I didnt want to download the experimental.tar.gz patch set, since BFQ is already applied in pf-sources, so I thought I'd bring troubles. 

But yeah, there might be an easier way. You could maybe try updating geek-sources ebuild manually...?

----------

## as.gentoo

 *Juippisi wrote:*   

> You could maybe try updating geek-sources ebuild manually...?

 The author of geek-sources just wrote above. Maybe he's the better address fo updating the ebuilds.  :Wink: 

----------

## as.gentoo

 *init_6 wrote:*   

> With this, you can apply any patch to any kernel source. Sad but true - these features are not interested in almost anyone.

 Thanks for those links! I have two questions:

Why is BFS commented out in the latest ebuild geek-sources-4.2? Is that a "selecting" patches and avoiding USE flags, kind of a personalised ebuild?

PF and LQX would partly apply the same or similar(?) patches (BFQ). Is that the reason why pf doesn't appear in the ebuild but here: https://github.com/init6/init_6/blob/97eb614b1b148dc4092d5de21aee588efaa66995/README.md (the other link you sent)? As far as I can see there is no xor statement(s) regarding USE flags.

----------

## 188562

 *Quote:*   

> Why is BFS commented out in the latest ebuild geek-sources-4.2?

 

All patch{sets} get default pach URl/file name from eclass.

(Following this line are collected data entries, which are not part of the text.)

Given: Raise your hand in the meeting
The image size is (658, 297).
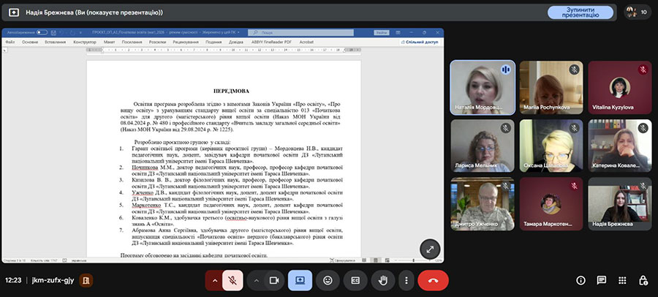Looking at the screenshot, I should (x=382, y=280).
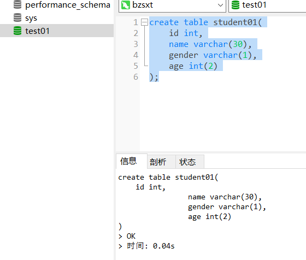Open the test01 database selector combo box
The image size is (306, 260).
[x=267, y=5]
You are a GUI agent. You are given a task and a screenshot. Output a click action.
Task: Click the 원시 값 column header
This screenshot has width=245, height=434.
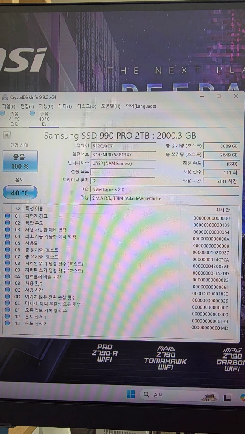click(222, 210)
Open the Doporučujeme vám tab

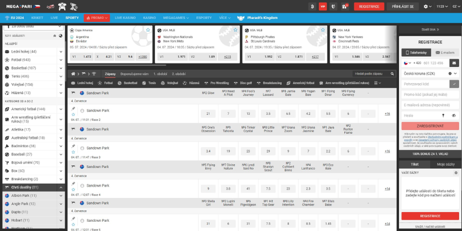pyautogui.click(x=134, y=74)
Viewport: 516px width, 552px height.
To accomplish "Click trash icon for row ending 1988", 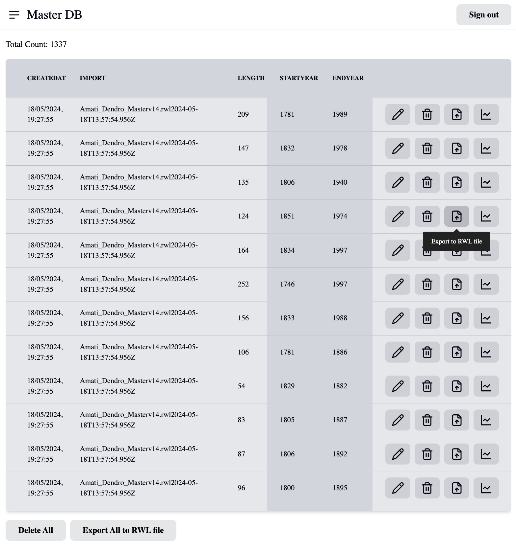I will (x=427, y=318).
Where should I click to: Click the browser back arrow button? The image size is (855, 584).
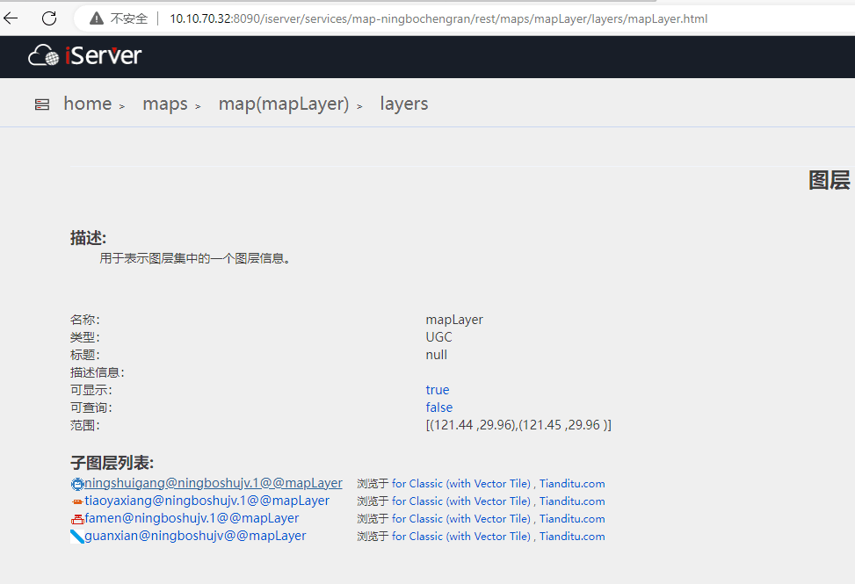(11, 18)
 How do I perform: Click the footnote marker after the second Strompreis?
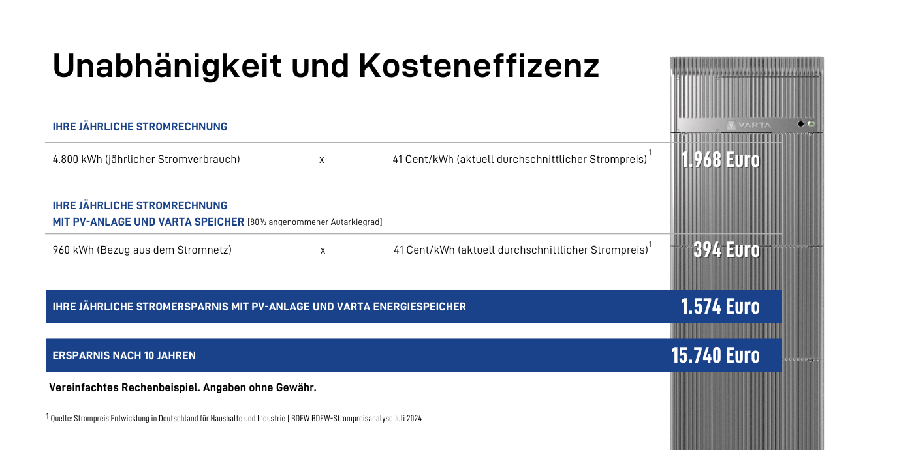click(650, 244)
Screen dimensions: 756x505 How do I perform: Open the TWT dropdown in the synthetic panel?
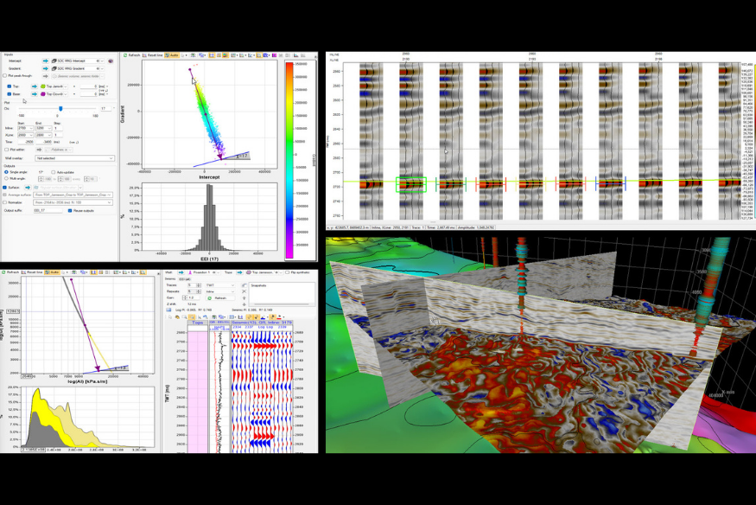(220, 285)
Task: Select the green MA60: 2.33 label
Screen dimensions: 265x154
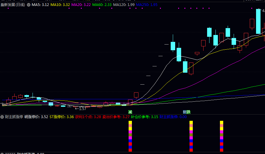Action: click(102, 5)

In some ebuild`s version sometimes need change URL or file name.

 *Quote:*   

> PF and LQX would partly apply the same or similar(?) patches (BFQ)

 

USE="pf" apply PF USE="lqx" apply LQX patchest.

 *Quote:*   

> As far as I can see there is no xor statement(s) regarding USE flags

 

All logic defined in wiki Read it.

----------